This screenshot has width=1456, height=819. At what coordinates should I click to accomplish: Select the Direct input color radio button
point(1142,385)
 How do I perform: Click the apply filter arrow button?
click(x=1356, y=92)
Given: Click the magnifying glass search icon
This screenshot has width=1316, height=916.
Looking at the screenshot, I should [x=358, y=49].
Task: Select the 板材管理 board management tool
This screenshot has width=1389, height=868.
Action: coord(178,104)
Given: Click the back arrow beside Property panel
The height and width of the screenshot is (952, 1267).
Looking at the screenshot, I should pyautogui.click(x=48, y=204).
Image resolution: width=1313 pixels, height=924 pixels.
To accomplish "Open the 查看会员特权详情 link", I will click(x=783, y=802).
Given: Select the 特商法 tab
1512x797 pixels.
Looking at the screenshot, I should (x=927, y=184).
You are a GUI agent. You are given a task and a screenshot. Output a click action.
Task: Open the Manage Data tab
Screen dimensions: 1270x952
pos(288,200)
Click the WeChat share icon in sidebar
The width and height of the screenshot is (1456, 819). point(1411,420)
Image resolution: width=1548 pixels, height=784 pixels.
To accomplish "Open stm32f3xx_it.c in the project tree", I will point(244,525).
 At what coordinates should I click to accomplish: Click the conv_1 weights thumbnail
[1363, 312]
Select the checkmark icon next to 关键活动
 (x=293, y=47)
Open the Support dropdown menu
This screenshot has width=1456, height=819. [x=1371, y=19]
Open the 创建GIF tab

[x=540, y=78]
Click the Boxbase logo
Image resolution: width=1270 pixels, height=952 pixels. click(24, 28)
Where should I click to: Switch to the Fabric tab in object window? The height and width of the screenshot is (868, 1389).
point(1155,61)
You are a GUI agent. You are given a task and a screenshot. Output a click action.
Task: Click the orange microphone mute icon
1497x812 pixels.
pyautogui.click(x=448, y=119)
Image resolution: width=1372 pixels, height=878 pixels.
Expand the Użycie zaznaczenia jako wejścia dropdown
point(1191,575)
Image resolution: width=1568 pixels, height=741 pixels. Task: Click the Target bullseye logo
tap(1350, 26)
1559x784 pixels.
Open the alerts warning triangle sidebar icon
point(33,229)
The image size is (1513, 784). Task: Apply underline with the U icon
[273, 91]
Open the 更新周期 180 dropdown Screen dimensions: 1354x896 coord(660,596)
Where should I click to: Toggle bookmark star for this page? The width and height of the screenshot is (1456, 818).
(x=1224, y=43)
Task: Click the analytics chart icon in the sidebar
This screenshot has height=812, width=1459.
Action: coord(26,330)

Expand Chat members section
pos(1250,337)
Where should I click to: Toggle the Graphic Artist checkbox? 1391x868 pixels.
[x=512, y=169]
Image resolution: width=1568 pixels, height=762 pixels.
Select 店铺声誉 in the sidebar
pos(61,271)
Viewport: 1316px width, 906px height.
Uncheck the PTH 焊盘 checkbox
-*-*-
**What you should do**
Please transcribe the lines from the one containing "Select the checkmark icon next to 关键活动" through the last line of the records. Include both ends and nothing else.

**Your response**
Select the checkmark icon next to 关键活动
 (x=293, y=47)
Open the Support dropdown menu
This screenshot has width=1456, height=819. [x=1371, y=19]
Open the 创建GIF tab

[x=540, y=78]
Click the Boxbase logo
Image resolution: width=1270 pixels, height=952 pixels. click(24, 28)
Where should I click to: Switch to the Fabric tab in object window? The height and width of the screenshot is (868, 1389).
point(1155,61)
You are a GUI agent. You are given a task and a screenshot. Output a click action.
Task: Click the orange microphone mute icon
1497x812 pixels.
pyautogui.click(x=448, y=119)
Image resolution: width=1372 pixels, height=878 pixels.
Expand the Użycie zaznaczenia jako wejścia dropdown
point(1191,575)
Image resolution: width=1568 pixels, height=741 pixels. Task: Click the Target bullseye logo
tap(1350, 26)
1559x784 pixels.
Open the alerts warning triangle sidebar icon
point(33,229)
The image size is (1513, 784). Task: Apply underline with the U icon
[273, 91]
Open the 更新周期 180 dropdown Screen dimensions: 1354x896 coord(660,596)
Where should I click to: Toggle bookmark star for this page? The width and height of the screenshot is (1456, 818).
(x=1224, y=43)
Task: Click the analytics chart icon in the sidebar
This screenshot has height=812, width=1459.
Action: coord(26,330)

Expand Chat members section
pos(1250,337)
Where should I click to: Toggle the Graphic Artist checkbox? 1391x868 pixels.
[x=512, y=169]
Image resolution: width=1568 pixels, height=762 pixels.
Select 店铺声誉 in the sidebar
pos(61,271)
Viewport: 1316px width, 906px height.
Uncheck the PTH 焊盘 checkbox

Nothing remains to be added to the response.